Exercise brief |
Exact copy, pictures excluded: print the lines from the one with "Task: Click the -11,000원" through the final line of the records.

Exercise materials |
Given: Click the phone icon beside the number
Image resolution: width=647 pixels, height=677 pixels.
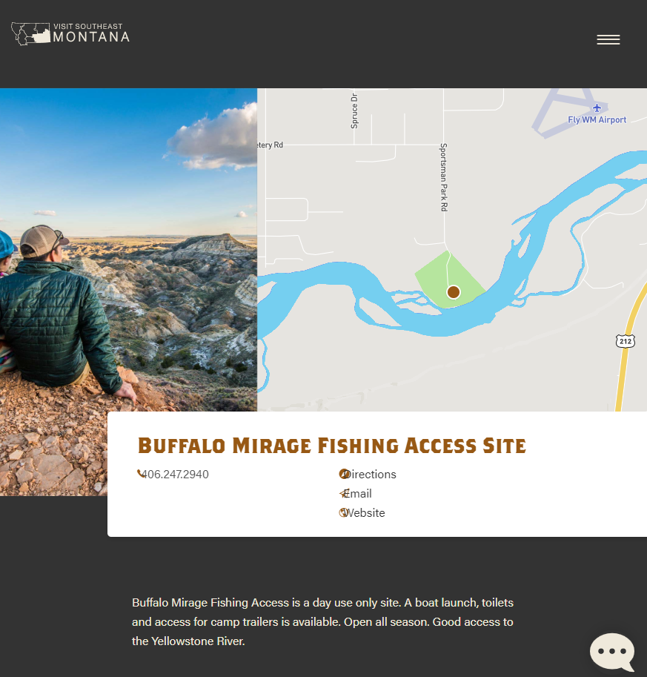Looking at the screenshot, I should (140, 474).
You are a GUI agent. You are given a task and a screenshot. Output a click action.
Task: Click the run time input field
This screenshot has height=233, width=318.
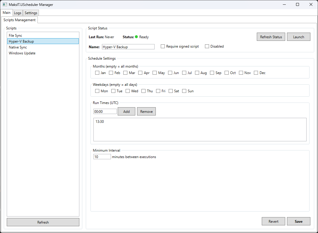pos(105,111)
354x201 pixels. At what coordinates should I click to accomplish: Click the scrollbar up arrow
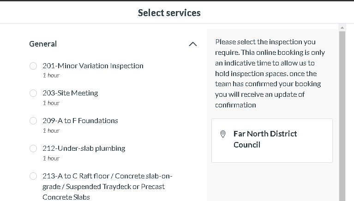pyautogui.click(x=342, y=28)
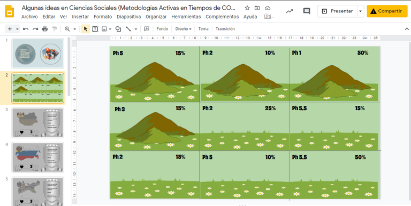This screenshot has height=206, width=411.
Task: Collapse the toolbar with chevron
Action: coord(407,29)
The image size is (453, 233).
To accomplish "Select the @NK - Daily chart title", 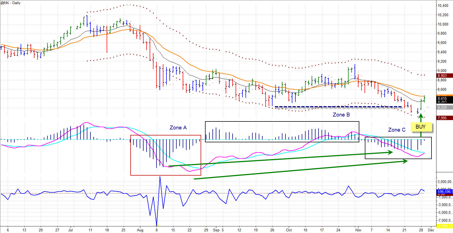I will (11, 3).
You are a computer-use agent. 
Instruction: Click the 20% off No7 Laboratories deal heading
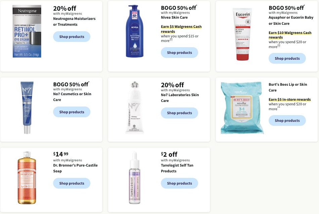[172, 85]
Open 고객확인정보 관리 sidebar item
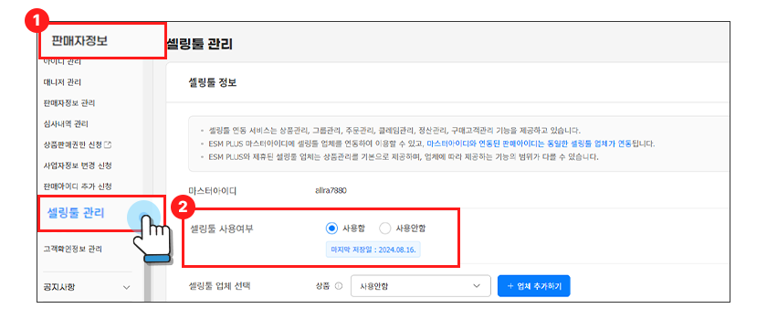767x330 pixels. [x=72, y=250]
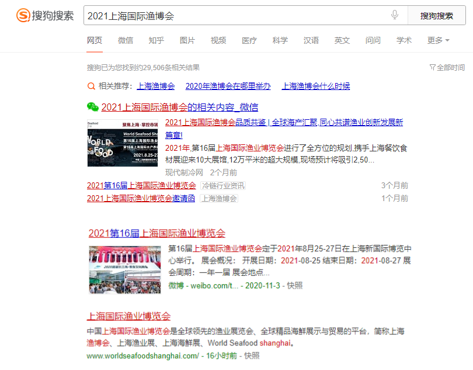Open the 图片 search category
Screen dimensions: 473x370
[187, 40]
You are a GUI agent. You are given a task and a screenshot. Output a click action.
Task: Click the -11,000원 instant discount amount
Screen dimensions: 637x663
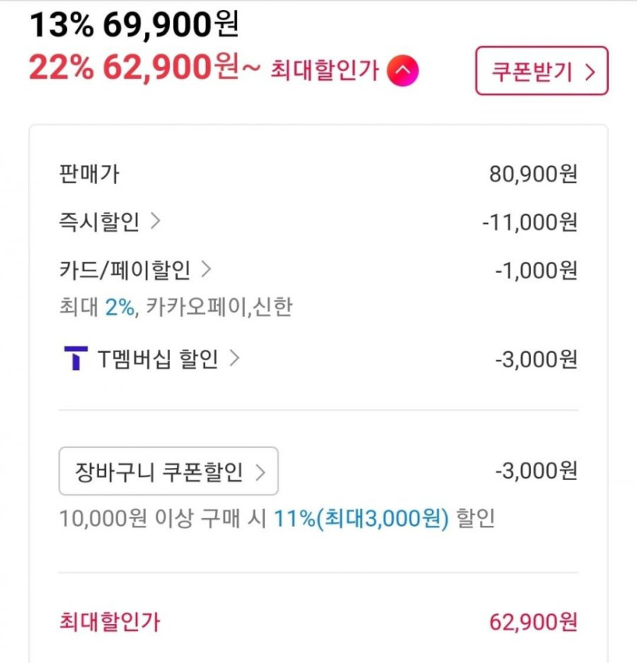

Answer area |
Task: Click the -11,000원 instant discount amount
Screen dimensions: 637x663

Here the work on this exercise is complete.